BINDURA Nickel Corporation (BNC) managing director David Murangari says the company has put on hold a US$100 million investment planned for another nickel mine in the midlands.


Murangari told businessdigest that the Hunters Road BNC long-planned investment, has been shelved owing to weak prices of the nickel obtaining on the international market.

 “Right now we cannot talk about Hunters Road project because the mines that we have are not operational. We have to wait until the situation changes,” Murangari said.

This comes after the nickel miner announced this week that operations at Trojan and Shangani Mines would remain under care and maintenance until world nickel prices become viable for business.

BNC also warned of job cuts.

The company had been reinvesting in its operations in the country with a view of extending mines’ life spans while hoping that once prices become attractive, the mines would go on for another 20 or more years.

“The drastic action to curtail expenditure was taken in order to ensure the long-term survival of the company,” said the company in a statement this week. “BNC’s intention is to maintain the critical infrastructure to allow a return to production as and when more favourable business conditions return.

Regrettably, it will not be possible to avoid a large-scale retrenchment.”

The company says it will remain on care and maintenance for some time.

The ZSE-listed nickel producer temporarily shut down operations in November last year after world nickel prices fell rather dramatically. Murangari says it is costing the company US$13 000 to produce a tonne while the price on the international markets are ranging from US$9 000 to US$10 000 per tonne.

But BNC’s holding company Mwana Africa plc has not lost all hope despite the negative developments on the nickel front amid reports that the London Stock Exchange-listed junior would re-open its Freda Rebecca Gold Mine, which had also been put on care and maintenance.

Mwana Africa owns 53% of BNC and a controlling shareholding in Freda Rebecca Gold Mine.

Strong demand for metal in China and India kept prices surging in the past years but a global economic recession has not brought joy to businesses worldwide.

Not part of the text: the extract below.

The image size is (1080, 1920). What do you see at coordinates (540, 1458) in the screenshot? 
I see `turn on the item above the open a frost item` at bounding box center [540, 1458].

Zimbabwe mines missed the global commodity rally of the last five years because of administrative pricing and implicit taxation on the back of many schemes by policy makers that negatively affected the sector.

With that, they missed the biggest opportunity in a century to beef up the physical capital and strengthen their financial reserves. The threat and confusion regarding indigenisation scared off potential exploration, while power shortages and the associated illogical exchange rate regime left big scars on the mining landscapes that are much more visible than the dump sites the mines created.